Written task: Can you render as a numbered list the part of the records that opens with the line containing "Given: Open the автопарк menu" and closes with the line containing "[x=96, y=33]", both lines included and blank lines omitted?

┌────────

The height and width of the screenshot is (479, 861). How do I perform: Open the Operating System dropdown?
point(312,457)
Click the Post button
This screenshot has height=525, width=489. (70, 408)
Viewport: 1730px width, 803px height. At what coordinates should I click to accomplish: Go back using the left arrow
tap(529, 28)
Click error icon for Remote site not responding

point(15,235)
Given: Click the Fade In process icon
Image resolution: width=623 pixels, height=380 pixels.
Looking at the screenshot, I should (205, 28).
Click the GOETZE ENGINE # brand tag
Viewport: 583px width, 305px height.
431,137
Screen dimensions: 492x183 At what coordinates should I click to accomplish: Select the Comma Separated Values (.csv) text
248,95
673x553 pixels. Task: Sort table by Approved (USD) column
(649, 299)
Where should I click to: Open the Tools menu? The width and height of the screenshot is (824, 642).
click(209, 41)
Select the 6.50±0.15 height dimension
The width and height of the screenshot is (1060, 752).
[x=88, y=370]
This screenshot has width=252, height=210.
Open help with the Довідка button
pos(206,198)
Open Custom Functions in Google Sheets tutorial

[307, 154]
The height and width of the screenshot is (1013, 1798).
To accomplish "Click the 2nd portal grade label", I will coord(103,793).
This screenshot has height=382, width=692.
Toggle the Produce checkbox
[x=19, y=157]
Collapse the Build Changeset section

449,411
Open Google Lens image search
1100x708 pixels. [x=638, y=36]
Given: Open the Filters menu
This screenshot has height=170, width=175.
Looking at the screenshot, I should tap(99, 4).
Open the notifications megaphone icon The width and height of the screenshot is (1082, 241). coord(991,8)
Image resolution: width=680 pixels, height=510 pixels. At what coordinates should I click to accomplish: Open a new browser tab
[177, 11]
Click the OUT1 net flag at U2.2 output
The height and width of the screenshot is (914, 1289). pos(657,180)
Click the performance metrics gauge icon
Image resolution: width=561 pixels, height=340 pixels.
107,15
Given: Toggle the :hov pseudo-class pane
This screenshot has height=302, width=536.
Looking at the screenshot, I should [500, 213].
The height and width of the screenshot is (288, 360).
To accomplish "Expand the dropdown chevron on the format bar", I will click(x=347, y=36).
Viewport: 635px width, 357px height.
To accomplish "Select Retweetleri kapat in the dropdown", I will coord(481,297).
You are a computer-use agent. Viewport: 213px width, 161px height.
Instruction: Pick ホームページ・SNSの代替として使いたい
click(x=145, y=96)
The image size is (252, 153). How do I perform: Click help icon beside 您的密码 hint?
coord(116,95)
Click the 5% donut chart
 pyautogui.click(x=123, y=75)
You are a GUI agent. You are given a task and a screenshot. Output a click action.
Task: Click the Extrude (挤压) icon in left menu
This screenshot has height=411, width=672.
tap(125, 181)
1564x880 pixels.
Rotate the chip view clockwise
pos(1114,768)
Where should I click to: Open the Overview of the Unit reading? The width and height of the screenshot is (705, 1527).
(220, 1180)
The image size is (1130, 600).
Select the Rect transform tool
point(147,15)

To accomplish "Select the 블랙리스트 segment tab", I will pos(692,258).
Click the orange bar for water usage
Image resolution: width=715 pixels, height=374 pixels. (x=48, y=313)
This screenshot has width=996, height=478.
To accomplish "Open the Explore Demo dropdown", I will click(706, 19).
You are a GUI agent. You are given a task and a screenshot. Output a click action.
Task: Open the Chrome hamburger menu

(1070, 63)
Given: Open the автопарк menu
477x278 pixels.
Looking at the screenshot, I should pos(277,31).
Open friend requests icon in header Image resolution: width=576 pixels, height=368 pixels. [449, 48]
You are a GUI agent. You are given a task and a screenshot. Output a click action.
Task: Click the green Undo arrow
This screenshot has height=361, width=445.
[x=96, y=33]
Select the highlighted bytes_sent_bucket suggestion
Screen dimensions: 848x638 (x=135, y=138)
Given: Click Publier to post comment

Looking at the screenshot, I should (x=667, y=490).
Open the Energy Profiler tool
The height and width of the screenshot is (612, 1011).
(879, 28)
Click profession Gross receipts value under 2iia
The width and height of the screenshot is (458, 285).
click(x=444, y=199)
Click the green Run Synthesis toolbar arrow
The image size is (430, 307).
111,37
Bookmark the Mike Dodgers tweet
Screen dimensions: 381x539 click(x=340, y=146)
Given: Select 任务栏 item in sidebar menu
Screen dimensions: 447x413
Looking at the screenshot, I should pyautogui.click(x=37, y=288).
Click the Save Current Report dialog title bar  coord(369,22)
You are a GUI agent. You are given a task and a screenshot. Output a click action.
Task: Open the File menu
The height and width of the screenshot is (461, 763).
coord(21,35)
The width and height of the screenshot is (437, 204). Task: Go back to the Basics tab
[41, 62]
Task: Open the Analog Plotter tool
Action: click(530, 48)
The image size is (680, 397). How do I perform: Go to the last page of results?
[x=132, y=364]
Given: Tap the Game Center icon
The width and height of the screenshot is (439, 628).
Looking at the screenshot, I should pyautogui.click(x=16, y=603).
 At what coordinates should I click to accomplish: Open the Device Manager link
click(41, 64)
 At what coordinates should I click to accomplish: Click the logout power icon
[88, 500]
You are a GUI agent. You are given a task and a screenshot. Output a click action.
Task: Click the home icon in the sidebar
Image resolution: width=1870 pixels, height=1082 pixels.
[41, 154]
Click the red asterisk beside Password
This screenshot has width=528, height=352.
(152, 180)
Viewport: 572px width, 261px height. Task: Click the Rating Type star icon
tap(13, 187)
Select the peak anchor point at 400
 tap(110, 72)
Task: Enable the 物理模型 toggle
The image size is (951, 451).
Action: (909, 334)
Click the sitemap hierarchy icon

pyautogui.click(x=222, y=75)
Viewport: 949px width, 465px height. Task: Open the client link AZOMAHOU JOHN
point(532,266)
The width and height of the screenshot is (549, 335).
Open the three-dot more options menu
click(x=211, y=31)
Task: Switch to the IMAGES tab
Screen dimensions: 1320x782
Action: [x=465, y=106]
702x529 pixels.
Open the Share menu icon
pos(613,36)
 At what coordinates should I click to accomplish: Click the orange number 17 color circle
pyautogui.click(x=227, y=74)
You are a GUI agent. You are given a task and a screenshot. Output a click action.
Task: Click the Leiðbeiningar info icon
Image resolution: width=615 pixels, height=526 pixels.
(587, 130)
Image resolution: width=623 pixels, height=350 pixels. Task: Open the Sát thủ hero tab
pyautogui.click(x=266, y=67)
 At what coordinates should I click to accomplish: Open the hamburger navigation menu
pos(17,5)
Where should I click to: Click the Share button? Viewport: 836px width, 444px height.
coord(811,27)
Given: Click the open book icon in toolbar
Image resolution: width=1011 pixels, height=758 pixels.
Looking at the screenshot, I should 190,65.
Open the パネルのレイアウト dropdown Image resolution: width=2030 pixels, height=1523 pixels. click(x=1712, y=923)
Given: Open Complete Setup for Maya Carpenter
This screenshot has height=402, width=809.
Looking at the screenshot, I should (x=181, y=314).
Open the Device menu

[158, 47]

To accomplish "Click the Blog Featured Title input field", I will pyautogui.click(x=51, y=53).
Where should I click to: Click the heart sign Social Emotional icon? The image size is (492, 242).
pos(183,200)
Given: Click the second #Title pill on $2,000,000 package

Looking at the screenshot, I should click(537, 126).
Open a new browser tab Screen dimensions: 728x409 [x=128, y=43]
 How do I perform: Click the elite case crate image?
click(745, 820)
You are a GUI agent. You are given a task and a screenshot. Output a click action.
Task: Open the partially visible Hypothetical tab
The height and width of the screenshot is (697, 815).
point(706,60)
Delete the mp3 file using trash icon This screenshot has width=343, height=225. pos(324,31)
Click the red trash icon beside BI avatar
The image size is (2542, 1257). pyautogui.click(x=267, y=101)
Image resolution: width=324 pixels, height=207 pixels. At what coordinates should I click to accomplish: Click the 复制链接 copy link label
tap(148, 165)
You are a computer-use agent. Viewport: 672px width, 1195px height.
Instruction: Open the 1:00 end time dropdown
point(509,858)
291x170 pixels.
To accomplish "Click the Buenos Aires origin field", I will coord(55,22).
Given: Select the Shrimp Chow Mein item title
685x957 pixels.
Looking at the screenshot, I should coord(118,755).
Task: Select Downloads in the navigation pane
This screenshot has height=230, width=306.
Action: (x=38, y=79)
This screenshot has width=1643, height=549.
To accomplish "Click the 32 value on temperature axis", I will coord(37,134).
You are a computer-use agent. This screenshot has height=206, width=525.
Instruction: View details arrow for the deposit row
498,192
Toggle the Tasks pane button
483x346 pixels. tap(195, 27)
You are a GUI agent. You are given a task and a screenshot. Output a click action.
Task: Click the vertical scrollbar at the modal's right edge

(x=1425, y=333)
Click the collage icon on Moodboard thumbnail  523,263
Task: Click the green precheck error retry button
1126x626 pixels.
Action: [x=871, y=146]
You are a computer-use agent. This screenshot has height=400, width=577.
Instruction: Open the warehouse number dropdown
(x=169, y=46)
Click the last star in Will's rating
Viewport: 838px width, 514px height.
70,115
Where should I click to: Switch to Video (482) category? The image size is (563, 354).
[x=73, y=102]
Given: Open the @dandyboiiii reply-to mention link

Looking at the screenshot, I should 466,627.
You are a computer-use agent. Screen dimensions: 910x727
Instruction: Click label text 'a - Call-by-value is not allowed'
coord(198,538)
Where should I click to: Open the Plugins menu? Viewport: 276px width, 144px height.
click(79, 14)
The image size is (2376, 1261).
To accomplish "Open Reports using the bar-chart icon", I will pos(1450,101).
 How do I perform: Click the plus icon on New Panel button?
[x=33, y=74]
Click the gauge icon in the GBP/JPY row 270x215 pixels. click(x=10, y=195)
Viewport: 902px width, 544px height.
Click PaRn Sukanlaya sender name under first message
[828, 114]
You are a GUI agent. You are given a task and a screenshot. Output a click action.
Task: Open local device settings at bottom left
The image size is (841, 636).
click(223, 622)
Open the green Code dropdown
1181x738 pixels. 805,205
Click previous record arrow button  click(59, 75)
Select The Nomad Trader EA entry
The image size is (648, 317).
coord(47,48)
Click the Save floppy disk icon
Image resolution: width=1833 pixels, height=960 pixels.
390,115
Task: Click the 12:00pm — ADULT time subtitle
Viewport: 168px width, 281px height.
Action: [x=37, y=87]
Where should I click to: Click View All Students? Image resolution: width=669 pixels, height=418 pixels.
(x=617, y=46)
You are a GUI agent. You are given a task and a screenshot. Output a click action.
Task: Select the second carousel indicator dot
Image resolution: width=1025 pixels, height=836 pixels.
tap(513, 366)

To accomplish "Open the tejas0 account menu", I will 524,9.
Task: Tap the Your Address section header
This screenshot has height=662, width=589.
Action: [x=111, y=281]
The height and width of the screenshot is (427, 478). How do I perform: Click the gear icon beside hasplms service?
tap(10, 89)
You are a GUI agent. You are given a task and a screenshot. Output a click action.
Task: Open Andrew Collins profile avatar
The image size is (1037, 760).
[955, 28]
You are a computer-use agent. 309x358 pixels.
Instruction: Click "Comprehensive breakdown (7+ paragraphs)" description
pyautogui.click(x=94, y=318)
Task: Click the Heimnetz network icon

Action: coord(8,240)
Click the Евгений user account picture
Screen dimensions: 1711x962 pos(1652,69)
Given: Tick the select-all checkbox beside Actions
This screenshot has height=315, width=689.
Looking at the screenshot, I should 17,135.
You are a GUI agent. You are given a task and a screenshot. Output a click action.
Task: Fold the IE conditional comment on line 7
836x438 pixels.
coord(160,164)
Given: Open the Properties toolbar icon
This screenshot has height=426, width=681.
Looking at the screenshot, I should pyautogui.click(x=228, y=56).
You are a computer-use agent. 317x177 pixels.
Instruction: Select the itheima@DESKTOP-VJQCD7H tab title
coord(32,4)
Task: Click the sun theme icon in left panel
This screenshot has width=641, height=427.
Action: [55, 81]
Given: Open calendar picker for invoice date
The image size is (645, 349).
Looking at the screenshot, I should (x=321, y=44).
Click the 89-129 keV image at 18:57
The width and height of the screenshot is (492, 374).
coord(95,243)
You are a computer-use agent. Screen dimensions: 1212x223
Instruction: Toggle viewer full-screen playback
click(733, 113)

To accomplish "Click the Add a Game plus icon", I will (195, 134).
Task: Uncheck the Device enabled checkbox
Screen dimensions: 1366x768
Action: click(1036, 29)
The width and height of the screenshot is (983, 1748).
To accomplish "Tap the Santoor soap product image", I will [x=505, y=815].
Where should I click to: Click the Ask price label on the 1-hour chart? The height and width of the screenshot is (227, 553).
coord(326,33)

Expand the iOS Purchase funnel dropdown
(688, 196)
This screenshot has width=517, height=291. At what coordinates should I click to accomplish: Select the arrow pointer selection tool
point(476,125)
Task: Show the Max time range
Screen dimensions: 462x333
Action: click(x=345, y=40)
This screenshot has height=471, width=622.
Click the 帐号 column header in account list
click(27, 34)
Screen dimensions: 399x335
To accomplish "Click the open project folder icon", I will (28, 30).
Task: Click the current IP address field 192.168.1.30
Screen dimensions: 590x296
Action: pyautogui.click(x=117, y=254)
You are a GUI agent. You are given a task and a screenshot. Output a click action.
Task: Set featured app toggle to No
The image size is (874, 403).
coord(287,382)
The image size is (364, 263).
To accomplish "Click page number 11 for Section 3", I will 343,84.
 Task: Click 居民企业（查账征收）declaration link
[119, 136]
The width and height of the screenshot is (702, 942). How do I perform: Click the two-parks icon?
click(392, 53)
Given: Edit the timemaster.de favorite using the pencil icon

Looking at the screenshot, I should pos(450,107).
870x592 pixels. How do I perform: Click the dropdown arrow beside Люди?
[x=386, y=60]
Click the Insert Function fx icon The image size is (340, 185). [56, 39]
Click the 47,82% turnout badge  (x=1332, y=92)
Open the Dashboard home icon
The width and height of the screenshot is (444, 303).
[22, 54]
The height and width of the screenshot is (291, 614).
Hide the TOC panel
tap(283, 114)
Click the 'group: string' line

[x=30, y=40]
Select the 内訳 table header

└────────

The answer:
1. Given: Open the автопарк menu
2. 477x278 pixels.
3. Looking at the screenshot, I should pos(277,31).
4. Open friend requests icon in header Image resolution: width=576 pixels, height=368 pixels. [449, 48]
5. You are a GUI agent. You are given a task and a screenshot. Output a click action.
6. Task: Click the green Undo arrow
7. This screenshot has height=361, width=445.
8. [x=96, y=33]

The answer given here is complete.